EXERCISE OBJECTIVE: Below is a set of records. Repeat all of them exactly.

ENTRIES SUPPLIED:

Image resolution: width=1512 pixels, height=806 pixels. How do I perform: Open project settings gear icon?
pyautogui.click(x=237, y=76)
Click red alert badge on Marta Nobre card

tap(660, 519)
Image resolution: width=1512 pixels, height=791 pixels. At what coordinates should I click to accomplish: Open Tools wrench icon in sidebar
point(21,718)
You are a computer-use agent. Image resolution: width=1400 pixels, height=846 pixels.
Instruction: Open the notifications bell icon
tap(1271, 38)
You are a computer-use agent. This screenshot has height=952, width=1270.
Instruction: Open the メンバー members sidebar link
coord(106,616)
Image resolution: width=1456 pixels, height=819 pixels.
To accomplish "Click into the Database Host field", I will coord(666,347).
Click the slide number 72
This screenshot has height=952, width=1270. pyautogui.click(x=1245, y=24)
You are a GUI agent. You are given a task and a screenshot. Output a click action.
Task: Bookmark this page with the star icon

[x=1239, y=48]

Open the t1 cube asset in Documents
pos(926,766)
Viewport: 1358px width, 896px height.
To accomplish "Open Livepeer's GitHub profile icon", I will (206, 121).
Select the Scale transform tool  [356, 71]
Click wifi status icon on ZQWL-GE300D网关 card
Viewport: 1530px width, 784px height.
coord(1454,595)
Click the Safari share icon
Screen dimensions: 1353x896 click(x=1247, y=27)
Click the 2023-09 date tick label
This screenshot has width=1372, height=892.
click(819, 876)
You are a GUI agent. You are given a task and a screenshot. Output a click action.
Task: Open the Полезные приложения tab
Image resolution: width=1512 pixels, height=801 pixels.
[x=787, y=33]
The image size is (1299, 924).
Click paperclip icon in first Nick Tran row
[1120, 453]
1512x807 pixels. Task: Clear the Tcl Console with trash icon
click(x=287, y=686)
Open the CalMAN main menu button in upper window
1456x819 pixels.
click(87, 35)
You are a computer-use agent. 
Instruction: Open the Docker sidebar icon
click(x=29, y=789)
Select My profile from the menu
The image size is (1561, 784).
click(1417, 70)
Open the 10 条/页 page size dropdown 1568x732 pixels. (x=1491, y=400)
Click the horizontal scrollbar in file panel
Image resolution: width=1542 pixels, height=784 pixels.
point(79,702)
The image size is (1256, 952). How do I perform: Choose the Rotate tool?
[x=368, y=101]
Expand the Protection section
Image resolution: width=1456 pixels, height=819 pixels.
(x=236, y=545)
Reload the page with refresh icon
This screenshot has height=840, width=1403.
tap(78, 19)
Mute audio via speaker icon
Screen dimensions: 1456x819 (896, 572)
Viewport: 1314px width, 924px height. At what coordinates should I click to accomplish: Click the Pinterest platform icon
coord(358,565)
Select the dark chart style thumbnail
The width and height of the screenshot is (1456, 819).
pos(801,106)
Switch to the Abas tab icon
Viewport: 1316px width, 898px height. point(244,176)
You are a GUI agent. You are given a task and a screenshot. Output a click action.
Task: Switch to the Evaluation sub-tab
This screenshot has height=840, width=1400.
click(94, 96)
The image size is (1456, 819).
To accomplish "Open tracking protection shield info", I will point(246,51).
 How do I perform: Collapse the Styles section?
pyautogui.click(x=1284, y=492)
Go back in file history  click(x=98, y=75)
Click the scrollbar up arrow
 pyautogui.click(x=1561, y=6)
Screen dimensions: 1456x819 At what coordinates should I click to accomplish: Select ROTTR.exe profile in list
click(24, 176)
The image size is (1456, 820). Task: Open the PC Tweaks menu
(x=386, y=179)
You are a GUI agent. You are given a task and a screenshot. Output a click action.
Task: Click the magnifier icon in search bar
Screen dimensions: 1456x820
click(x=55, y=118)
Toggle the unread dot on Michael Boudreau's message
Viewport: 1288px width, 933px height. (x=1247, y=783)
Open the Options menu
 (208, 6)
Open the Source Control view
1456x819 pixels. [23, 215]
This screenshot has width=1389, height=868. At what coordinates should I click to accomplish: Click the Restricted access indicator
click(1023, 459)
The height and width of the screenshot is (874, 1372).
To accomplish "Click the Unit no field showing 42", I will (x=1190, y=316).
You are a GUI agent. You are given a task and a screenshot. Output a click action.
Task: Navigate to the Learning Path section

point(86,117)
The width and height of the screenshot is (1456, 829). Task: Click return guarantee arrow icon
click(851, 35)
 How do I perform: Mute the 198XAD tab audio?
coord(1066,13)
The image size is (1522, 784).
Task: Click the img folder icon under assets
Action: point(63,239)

RESPONSE AREA:
Image resolution: width=1512 pixels, height=806 pixels. How do I perform: Open project settings gear icon?
pyautogui.click(x=237, y=76)
Click red alert badge on Marta Nobre card

tap(660, 519)
Image resolution: width=1512 pixels, height=791 pixels. At what coordinates should I click to accomplish: Open Tools wrench icon in sidebar
point(21,718)
You are a computer-use agent. Image resolution: width=1400 pixels, height=846 pixels.
Instruction: Open the notifications bell icon
tap(1271, 38)
You are a computer-use agent. This screenshot has height=952, width=1270.
Instruction: Open the メンバー members sidebar link
coord(106,616)
Image resolution: width=1456 pixels, height=819 pixels.
To accomplish "Click into the Database Host field", I will coord(666,347).
Click the slide number 72
This screenshot has height=952, width=1270. pyautogui.click(x=1245, y=24)
You are a GUI agent. You are given a task and a screenshot. Output a click action.
Task: Bookmark this page with the star icon

[x=1239, y=48]

Open the t1 cube asset in Documents
pos(926,766)
Viewport: 1358px width, 896px height.
To accomplish "Open Livepeer's GitHub profile icon", I will (206, 121).
Select the Scale transform tool  [356, 71]
Click wifi status icon on ZQWL-GE300D网关 card
Viewport: 1530px width, 784px height.
coord(1454,595)
Click the Safari share icon
Screen dimensions: 1353x896 click(x=1247, y=27)
Click the 2023-09 date tick label
This screenshot has width=1372, height=892.
click(819, 876)
You are a GUI agent. You are given a task and a screenshot. Output a click action.
Task: Open the Полезные приложения tab
Image resolution: width=1512 pixels, height=801 pixels.
[x=787, y=33]
The image size is (1299, 924).
Click paperclip icon in first Nick Tran row
[1120, 453]
1512x807 pixels. Task: Clear the Tcl Console with trash icon
click(x=287, y=686)
Open the CalMAN main menu button in upper window
1456x819 pixels.
click(87, 35)
You are a computer-use agent. 
Instruction: Open the Docker sidebar icon
click(x=29, y=789)
Select My profile from the menu
The image size is (1561, 784).
click(1417, 70)
Open the 10 条/页 page size dropdown 1568x732 pixels. (x=1491, y=400)
Click the horizontal scrollbar in file panel
Image resolution: width=1542 pixels, height=784 pixels.
point(79,702)
The image size is (1256, 952). How do I perform: Choose the Rotate tool?
[x=368, y=101]
Expand the Protection section
Image resolution: width=1456 pixels, height=819 pixels.
(x=236, y=545)
Reload the page with refresh icon
This screenshot has height=840, width=1403.
tap(78, 19)
Mute audio via speaker icon
Screen dimensions: 1456x819 (896, 572)
Viewport: 1314px width, 924px height. At what coordinates should I click to accomplish: Click the Pinterest platform icon
coord(358,565)
Select the dark chart style thumbnail
The width and height of the screenshot is (1456, 819).
pos(801,106)
Switch to the Abas tab icon
Viewport: 1316px width, 898px height. point(244,176)
You are a GUI agent. You are given a task and a screenshot. Output a click action.
Task: Switch to the Evaluation sub-tab
This screenshot has height=840, width=1400.
click(94, 96)
The image size is (1456, 819).
To accomplish "Open tracking protection shield info", I will point(246,51).
 How do I perform: Collapse the Styles section?
pyautogui.click(x=1284, y=492)
Go back in file history  click(x=98, y=75)
Click the scrollbar up arrow
 pyautogui.click(x=1561, y=6)
Screen dimensions: 1456x819 At what coordinates should I click to accomplish: Select ROTTR.exe profile in list
click(24, 176)
The image size is (1456, 820). Task: Open the PC Tweaks menu
(x=386, y=179)
You are a GUI agent. You are given a task and a screenshot. Output a click action.
Task: Click the magnifier icon in search bar
Screen dimensions: 1456x820
click(x=55, y=118)
Toggle the unread dot on Michael Boudreau's message
Viewport: 1288px width, 933px height. (x=1247, y=783)
Open the Options menu
 (208, 6)
Open the Source Control view
1456x819 pixels. [23, 215]
This screenshot has width=1389, height=868. At what coordinates should I click to accomplish: Click the Restricted access indicator
click(1023, 459)
The height and width of the screenshot is (874, 1372).
To accomplish "Click the Unit no field showing 42", I will (x=1190, y=316).
You are a GUI agent. You are given a task and a screenshot. Output a click action.
Task: Navigate to the Learning Path section

point(86,117)
The width and height of the screenshot is (1456, 829). Task: Click return guarantee arrow icon
click(851, 35)
 How do I perform: Mute the 198XAD tab audio?
coord(1066,13)
The image size is (1522, 784).
Task: Click the img folder icon under assets
Action: point(63,239)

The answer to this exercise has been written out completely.